Profile

HISTORY

It started with a friendship between Judge Neil Riley and inmate Ted Herman. Riley, a corporate lawyer who became a Hennepin County judge, had been visiting inmates when he began to truly understand that the prison system was just a revolving door. During those conversations in the prison visiting room, Riley and Herman designed a program that was striking in its simplicity: connect volunteers from the community with inmates in hopes of building positive and lasting friendships.

In 1967, Amicus was incorporated as a 501(c)(3) organization. Beginning its work with misdemeanants at the Hennepin County Workhouse, the program changed its focus to the Minnesota Correctional Facility (MCF) – Stillwater in 1968 and began working solely with felons. Through the ONE-TO-ONE program, Amicus has matched volunteers to inmates since 1968, beginning at Stillwater and expanding to the prisons at Shakopee, Lino Lakes, and Oak Park Heights.

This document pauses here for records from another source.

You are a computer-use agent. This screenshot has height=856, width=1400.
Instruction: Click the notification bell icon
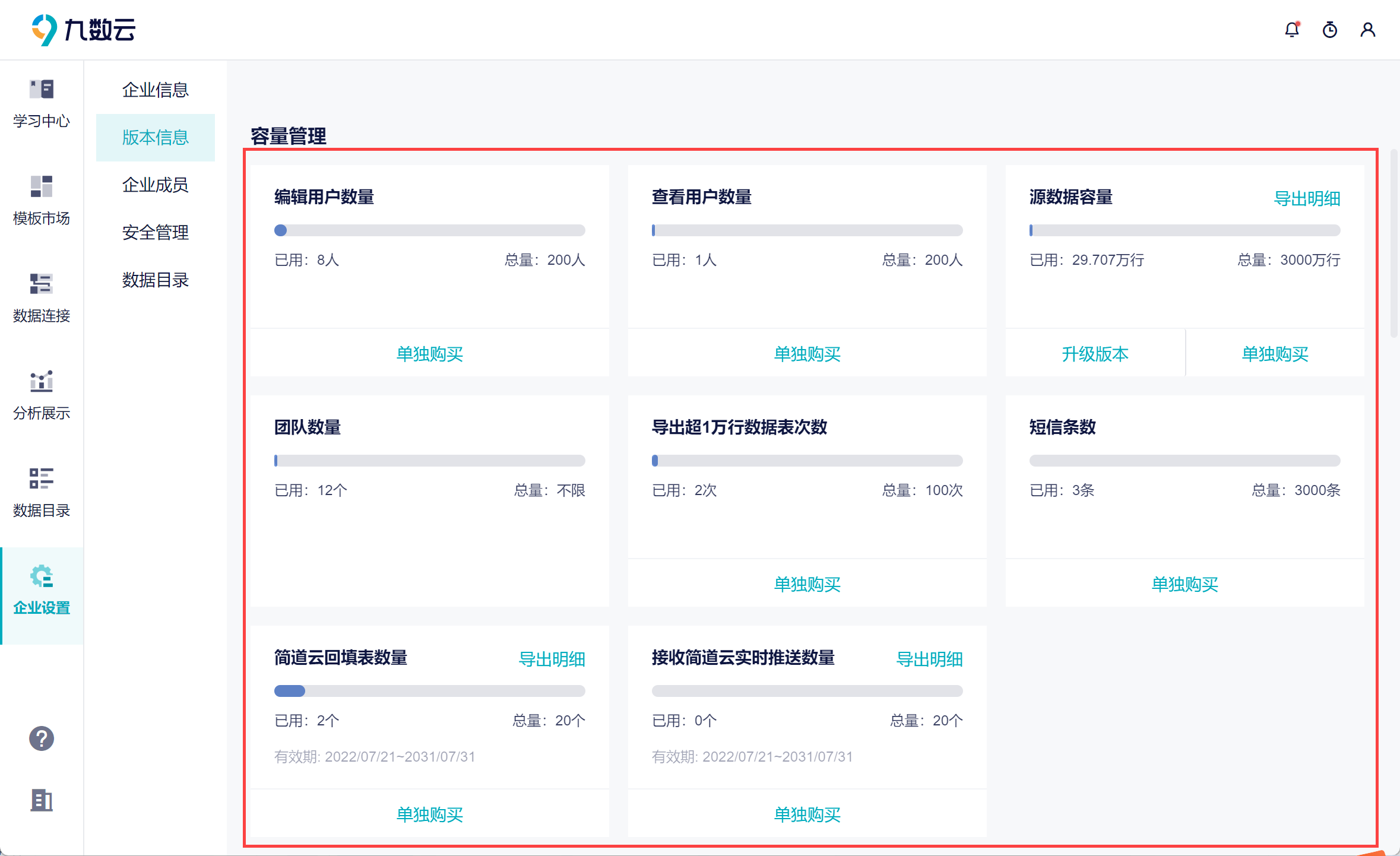[1291, 30]
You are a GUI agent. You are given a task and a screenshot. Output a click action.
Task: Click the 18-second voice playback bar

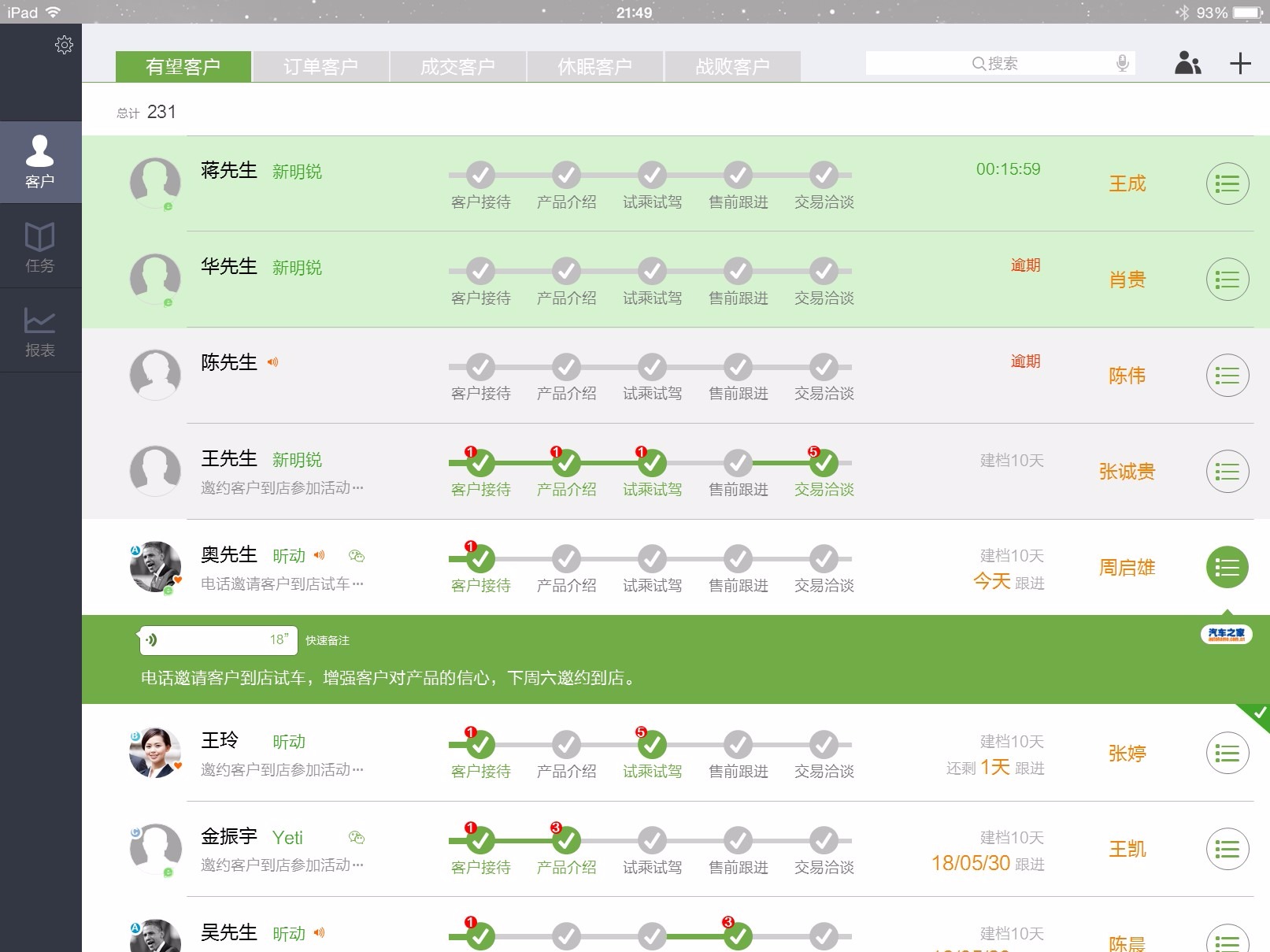coord(217,640)
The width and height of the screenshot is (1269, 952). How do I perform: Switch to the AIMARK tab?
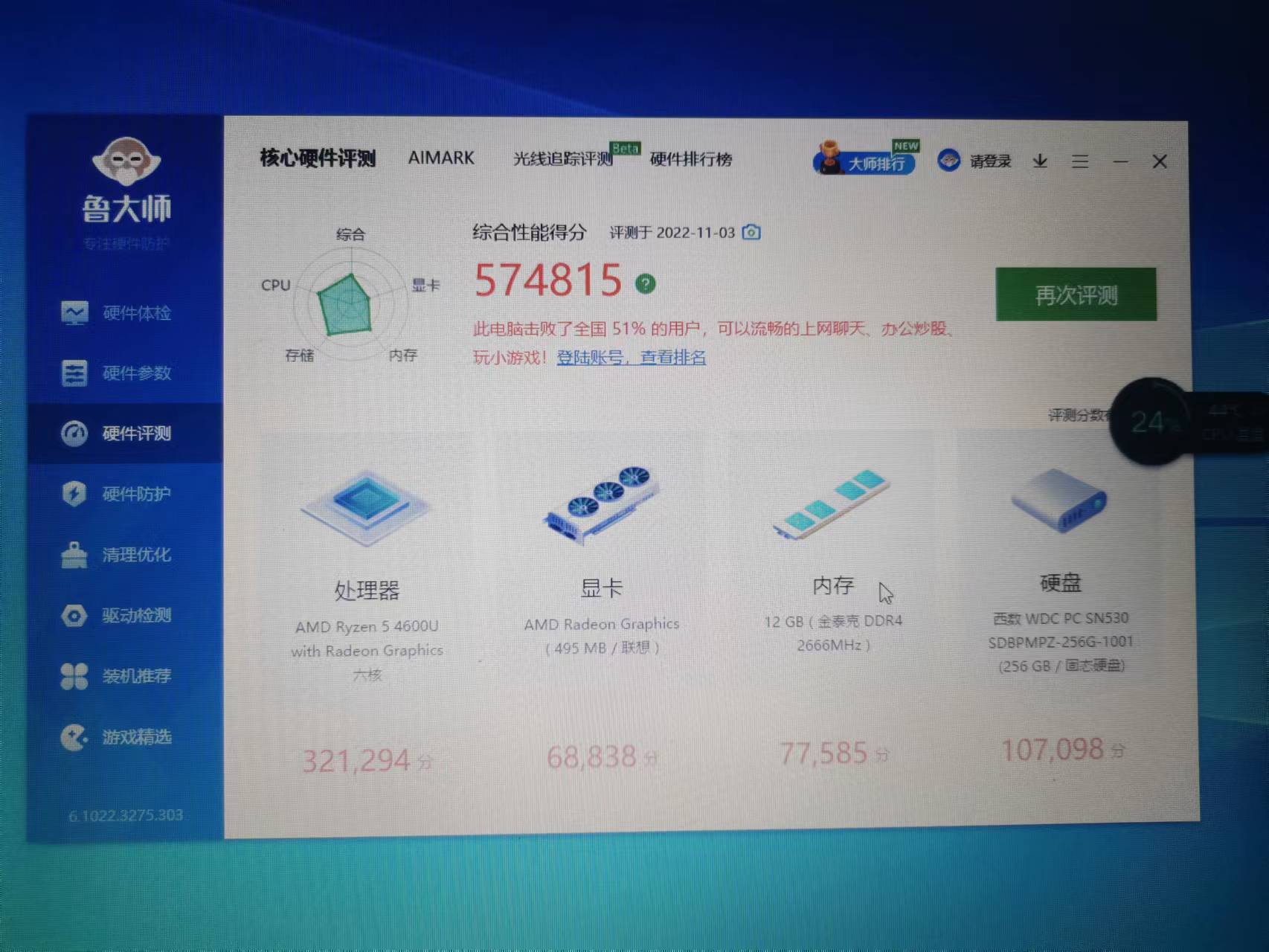tap(441, 158)
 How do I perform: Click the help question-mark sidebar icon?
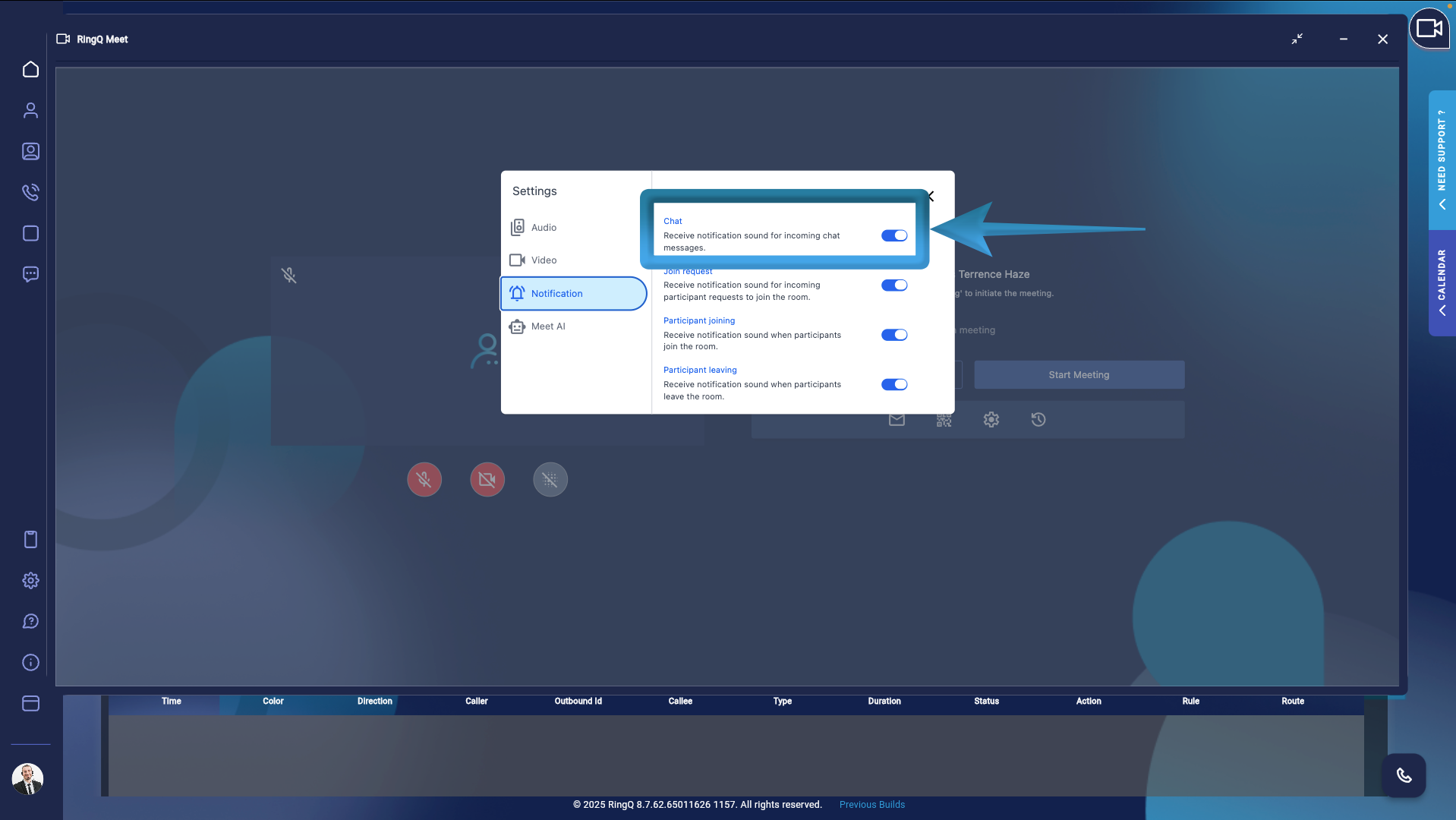coord(30,621)

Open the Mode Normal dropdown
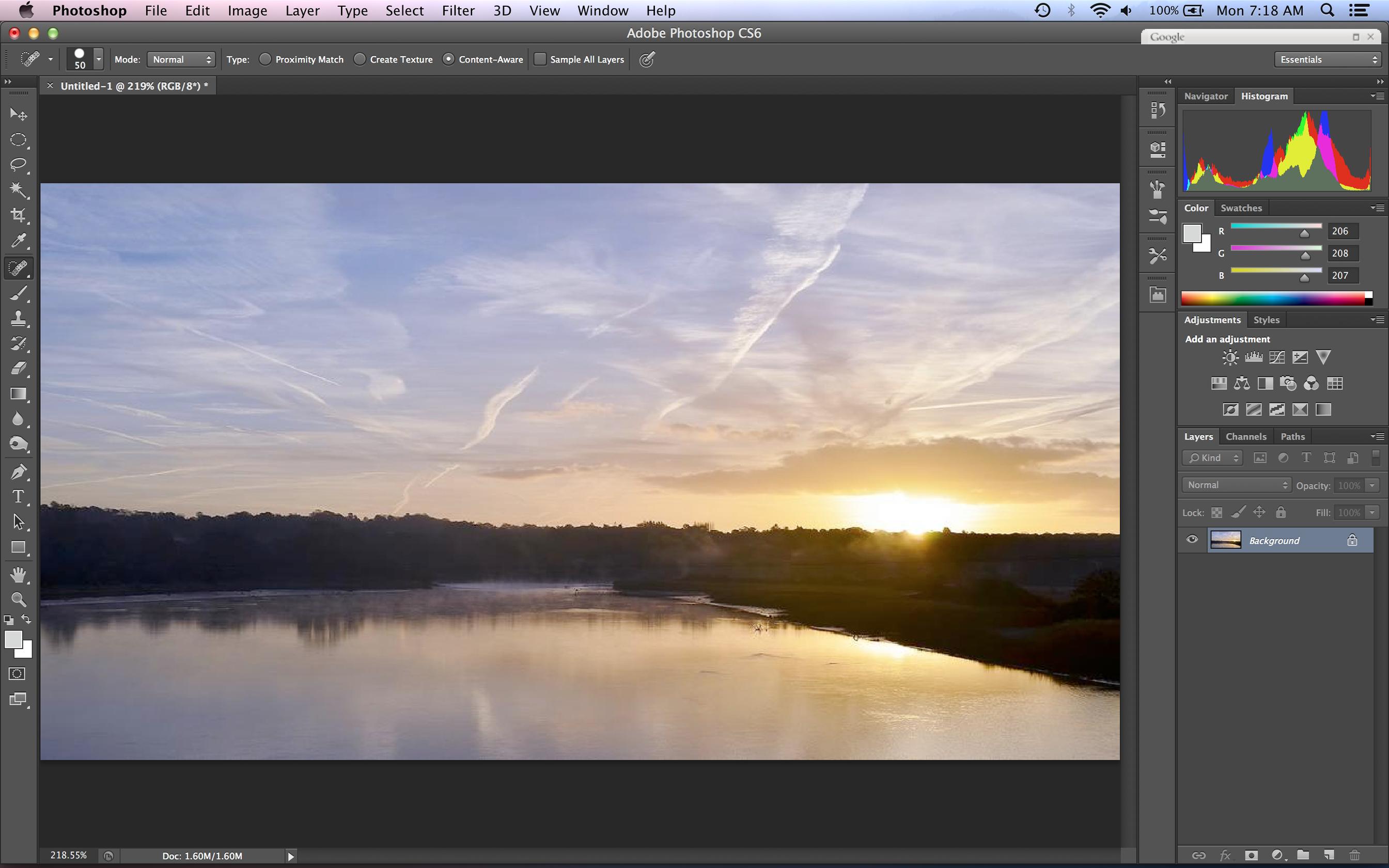[x=181, y=59]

Amicus officially began providing transitional referral services for housing, employment and other needs in 1988, with the founding of RECONNECT.

In 1995, Amicus formed a relationship with the Minneapolis Urban League to address the changing needs of African-American inmates, especially as they were released back to the community. The RAFIKI family of programs emerged from that partnership. RAFIKI recruited African-American volunteers to visit inmates. In 1997, two new transitional programs, MEN OF RAFIKI and SISTERS HELPING SISTERS, were begun to assist African-American inmates in their goal to rejoin society as positive, connected members of their communities.

In 1998, a transitional program for serious and chronic male juvenile offenders being released from MCF-Red Wing using restorative justice principles was launched. A new restorative justice-based program for female juvenile offenders was implemented in 2000. Restorative justice seeks balance and healing between the legitimate needs of the victim, the offender, and the community and promotes problem-solving for the future rather than simply assigning blame for the past. Amicus incorporates these principles into all of our programs, whenever possible.

In the fall of 2000, a pilot program was begun at MCF-Oak Park Heights to help humanize the segregation (“Seg”) unit where inmates can spend many months and even years with little-to-no outside contact. Veteran ONE-TO-ONE volunteers make regular visits to Seg, visiting with several inmates for a few minutes each through their cell doors. Administration and line staff report significant improvements in these inmates’ behavior and urge us to find more volunteers.